Coverage remained the same at 61.364% when pulling c186633 on google_colab into 1681fde on master.

@codecov-commenter
Copy link

codecov-commenter commented Dec 14, 2021

Codecov Report

Merging #158 (c186633) into master (1681fde) will not change coverage.
The diff coverage is n/a.

Impacted file tree graph

@@           Coverage Diff           @@
##           master     #158   +/-   ##
=======================================
  Coverage   58.46%   58.46%           
=======================================
  Files          65       65           
  Lines        5549     5549           
=======================================
  Hits         3244     3244           
  Misses       2305     2305           

Continue to review full report at Codecov.

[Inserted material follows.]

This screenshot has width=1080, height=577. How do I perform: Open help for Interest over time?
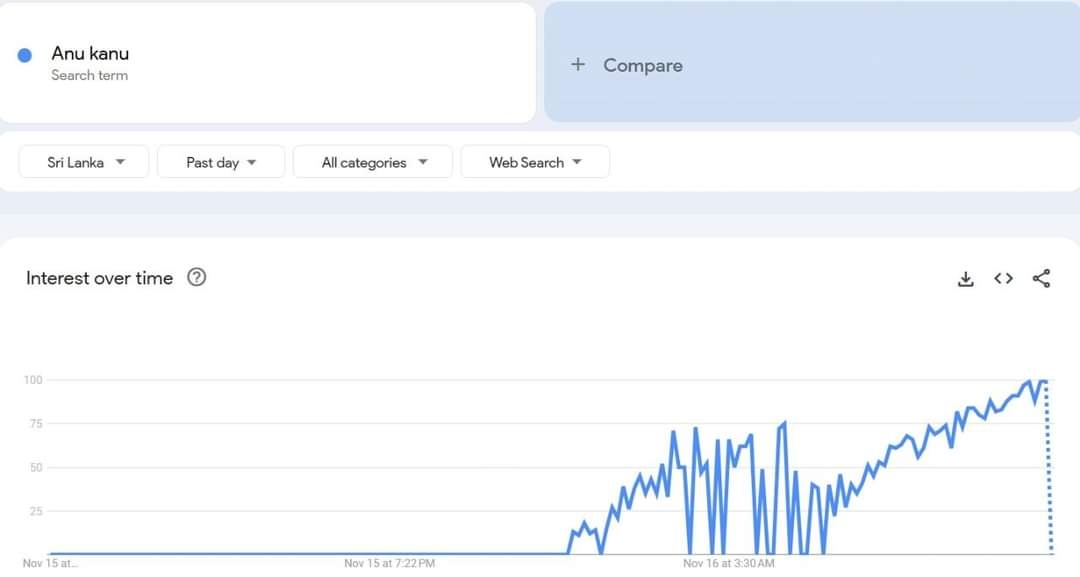196,277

Legend - Click here to learn more
Δ = absolute <relative> (impact), ø = not affected, ? = missing data
Powered by Codecov. Last update 1681fde...c186633. Read the comment docs.

@league
Copy link
Collaborator

league commented Dec 14, 2021

Nice, look forward to trying it later today. This has been on my task list since that call, but I ran into some snag right away that I haven't found time to solve. (I had not used Colab with GPU before.) I see you built it from the autoconf branch, so that's good. Thanks!

@league
Copy link
Collaborator

league commented Dec 14, 2021

Okay, ran into an issue – could be colab, but could be an issue with ./configure too related to cuda arch detection?

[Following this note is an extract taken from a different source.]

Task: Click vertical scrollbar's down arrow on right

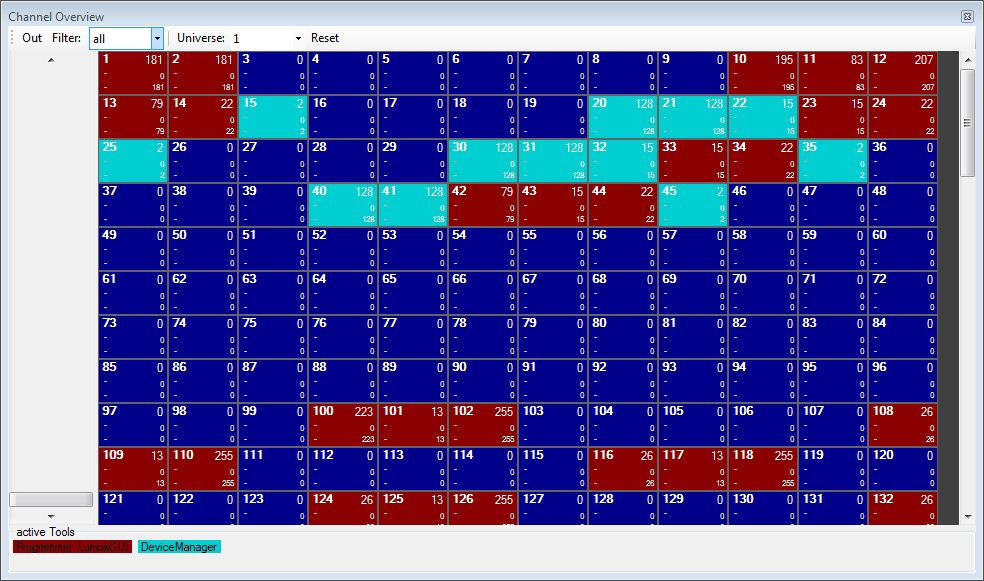Action: [967, 516]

I copied the notebook you linked on your drive into my account. The blocks installing dependencies seemed to proceed okay. For the script that ran the bifrost install, the configure summary looked like this:

configure: cuda: yes - 30 37
configure: numa: yes
configure: hwloc: yes
configure: libvma: no
configure: python bindings: yes
configure: memory alignment: 4096
configure: logging directory: /dev/shm/bifrost
configure: options: native

Bifrost is now ready to be compiled.  Please run 'make'

But then as soon as it started to run make, a failure was reported:

make -C src all
make[1]: Entering directory '/root/bifrost_repo/src'
nvcc fatal   : Unsupported gpu architecture 'compute_30'
Makefile:134: recipe for target 'fft_kernels.o' failed

I ran this in the same session, to see the archs that nvcc supports:

! nvcc --list-gpu-arch
compute_35
compute_37
compute_50
compute_52
compute_53
compute_60
compute_61
compute_62
compute_70
compute_72
compute_75
compute_80
compute_86

So I think the configure reported that 30, 37 would work, but 30 did not. I changed the install script to use

./configure --with-gpu-archs=37

and it seems to be doing better. Does it mean our auto-detection needs work?

@league
Copy link
Collaborator

league commented Dec 14, 2021

Follow-up: potentially useful section of the config.log when it auto-detected.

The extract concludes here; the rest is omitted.